How Much Does Industry Matter in Taiwan?

By Lieu, Pang-Tien; Chi, Ching-Wen | International Journal of Business, Fall 2006 | Go to article overview

How Much Does Industry Matter in Taiwan?


Lieu, Pang-Tien, Chi, Ching-Wen, International Journal of Business


ABSTRACT

This study examines the relative importance of year, industry, corporate, business unit, and transient industry effects on Taiwan business unit profitability between the years 1994 and 2000. Consistent with previous studies, our results indicate that in Taiwan business unit effects are considerably more important to profitability than other effects. When compared to the United States, we find that transient industry effects are more important to profitability in Taiwan, inasmuch as Taiwan manufacturing faced changes in its management environment when industrial investment transferred to Mainland China during the 1990s. This transfer resulted in a rapid change in Taiwan's industry structure that affected profitability. Our findings suggest that Taiwanese firms cannot control the structural factors of industry within the rapidly changing management environment. This may indicate that the competitive advantages of the business unit have a relatively larger influence on firm profitability in Taiwan than in the U.S.

JEL Classification: L10

Keywords: Profitability; Industry effects; Corporate effects; Variance components analysis

I. INTRODUCTION

Thus far, there has been over twenty years of research into the relative importance of industry and corporate effects on firm profitability. Schmalensee's (1985) study was the first published work addressing this issue. Schmalensee used the variance decomposition method to decompose the total variance of business unit profits in the 1975 Federal Trade Commission (FTC) database. He found industry structure to be the most important influence on firm profitability. Subsequent studies by Rumelt (1991), Roquebert et al. (1996), and McGahan and Porter (1997a, 2002) also explored profit variance by decomposing the variance of business-unit profits into components associated with year, industry, corporate, and business-specific effects. Although the databases and statistical techniques used by the aforementioned researchers were not exactly identical, their results appeared to indicate that both industry and business unit effects had a large influence on business unit profitability, and that business effects were more important than industry effects. On the other hand, the influence of the corporate effects on business unit profitability varied subject to the different statistical and sample screening methods adopted.
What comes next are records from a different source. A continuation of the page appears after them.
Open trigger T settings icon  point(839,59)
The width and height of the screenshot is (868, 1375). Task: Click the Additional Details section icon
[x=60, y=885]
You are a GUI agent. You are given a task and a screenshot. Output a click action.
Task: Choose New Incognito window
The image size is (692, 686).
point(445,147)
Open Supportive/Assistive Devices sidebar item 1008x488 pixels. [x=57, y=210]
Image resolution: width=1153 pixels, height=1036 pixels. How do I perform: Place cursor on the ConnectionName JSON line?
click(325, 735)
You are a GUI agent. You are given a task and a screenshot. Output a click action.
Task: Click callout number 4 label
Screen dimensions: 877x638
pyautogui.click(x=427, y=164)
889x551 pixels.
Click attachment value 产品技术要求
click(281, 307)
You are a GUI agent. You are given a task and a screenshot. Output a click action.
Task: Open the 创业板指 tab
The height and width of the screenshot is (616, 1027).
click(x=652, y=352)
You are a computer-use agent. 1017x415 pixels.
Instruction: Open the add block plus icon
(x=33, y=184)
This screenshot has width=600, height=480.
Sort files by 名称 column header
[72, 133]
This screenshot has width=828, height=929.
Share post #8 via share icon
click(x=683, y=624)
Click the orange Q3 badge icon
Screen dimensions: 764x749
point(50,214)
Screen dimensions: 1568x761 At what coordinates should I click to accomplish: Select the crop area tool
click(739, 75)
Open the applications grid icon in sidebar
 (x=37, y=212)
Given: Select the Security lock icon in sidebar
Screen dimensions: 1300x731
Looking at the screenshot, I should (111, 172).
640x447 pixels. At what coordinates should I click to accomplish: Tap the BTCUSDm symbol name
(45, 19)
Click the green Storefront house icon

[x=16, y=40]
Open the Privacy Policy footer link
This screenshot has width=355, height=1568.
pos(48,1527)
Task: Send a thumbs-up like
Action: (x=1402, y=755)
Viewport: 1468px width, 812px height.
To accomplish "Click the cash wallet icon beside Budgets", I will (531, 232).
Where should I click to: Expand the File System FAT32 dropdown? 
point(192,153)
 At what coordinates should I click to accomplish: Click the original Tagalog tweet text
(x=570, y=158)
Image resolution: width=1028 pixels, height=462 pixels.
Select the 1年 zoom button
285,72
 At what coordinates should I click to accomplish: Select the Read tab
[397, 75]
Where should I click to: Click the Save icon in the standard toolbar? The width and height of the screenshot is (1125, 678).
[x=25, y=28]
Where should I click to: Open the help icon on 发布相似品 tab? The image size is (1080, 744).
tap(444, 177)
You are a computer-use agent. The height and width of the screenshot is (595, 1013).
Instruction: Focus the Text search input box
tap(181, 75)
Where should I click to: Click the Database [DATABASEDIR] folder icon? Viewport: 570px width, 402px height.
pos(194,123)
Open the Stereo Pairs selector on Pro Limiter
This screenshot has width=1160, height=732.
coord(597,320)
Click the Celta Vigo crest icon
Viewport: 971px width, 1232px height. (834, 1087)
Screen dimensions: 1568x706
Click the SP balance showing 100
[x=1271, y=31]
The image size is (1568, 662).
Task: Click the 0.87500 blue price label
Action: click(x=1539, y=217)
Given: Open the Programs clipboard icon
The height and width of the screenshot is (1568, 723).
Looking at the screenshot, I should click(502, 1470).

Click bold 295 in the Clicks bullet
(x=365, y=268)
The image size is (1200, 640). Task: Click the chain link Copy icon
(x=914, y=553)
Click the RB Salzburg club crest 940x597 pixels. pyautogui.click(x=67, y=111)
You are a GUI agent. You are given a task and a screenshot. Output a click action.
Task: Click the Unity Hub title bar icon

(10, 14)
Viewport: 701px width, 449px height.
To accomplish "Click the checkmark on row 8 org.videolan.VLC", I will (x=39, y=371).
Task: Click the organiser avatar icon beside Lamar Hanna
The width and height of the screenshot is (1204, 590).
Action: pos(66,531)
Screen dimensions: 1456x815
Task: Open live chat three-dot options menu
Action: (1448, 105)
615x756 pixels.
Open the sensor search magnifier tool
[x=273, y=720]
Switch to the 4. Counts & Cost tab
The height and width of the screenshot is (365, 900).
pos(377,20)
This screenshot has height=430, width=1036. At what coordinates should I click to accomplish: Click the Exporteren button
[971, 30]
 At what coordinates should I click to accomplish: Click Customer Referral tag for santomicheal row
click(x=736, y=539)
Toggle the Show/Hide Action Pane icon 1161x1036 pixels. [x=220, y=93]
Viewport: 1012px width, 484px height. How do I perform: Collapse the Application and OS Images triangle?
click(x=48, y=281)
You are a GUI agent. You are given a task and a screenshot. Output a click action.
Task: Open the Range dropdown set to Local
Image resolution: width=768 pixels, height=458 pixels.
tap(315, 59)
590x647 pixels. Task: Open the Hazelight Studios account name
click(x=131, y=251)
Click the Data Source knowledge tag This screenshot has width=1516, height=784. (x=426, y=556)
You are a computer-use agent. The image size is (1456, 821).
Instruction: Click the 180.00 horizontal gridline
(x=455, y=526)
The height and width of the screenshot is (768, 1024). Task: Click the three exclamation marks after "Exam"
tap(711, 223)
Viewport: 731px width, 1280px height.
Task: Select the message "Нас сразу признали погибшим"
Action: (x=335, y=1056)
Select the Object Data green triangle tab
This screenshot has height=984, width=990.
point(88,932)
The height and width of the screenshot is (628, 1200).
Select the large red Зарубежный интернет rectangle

Prior relevant studies into this top focused on the advanced countries, especially the United States, whereas those empirical studies that incorporated data of developing countries have been scarce. (1) McGahan and Porter (2002: 849) suggested that "the most direct opportunities for further research reside in exploring new data on the accounting profits of firms in other parts of the world apart from the U.S. in order to yield insight on questions about the relationships between the national economic environment and industrial performance." Taiwan is still considered a developing country at present. In recent years, labor-intensive manufacturing such as the textile and plastic products industries continue to be transferred westward to Mainland China in order to reignite and sustain development in stagnant industrial sectors. As these industries mature with gradual decreases in technological advantages and global competitiveness, they are replaced by new high technology industries such as the semi-conductor industries and other such information and electronics industries. This indicates that the management environment of Taiwan's manufacturing has recently experienced significant changes. Based on the figures published by the Directorate-General of Budget, Accounting and Statistics of Executive Yuan, R.O.C., Taiwanese manufacturing as a proportion of the Gross Domestic Product (GDP) declined from approximately 33.3 percent in 1991 to approximately 25.6 percent in 2001. (2) In the rapidly changing industrial environment, Taiwanese firms cannot control the structural factors of industry. …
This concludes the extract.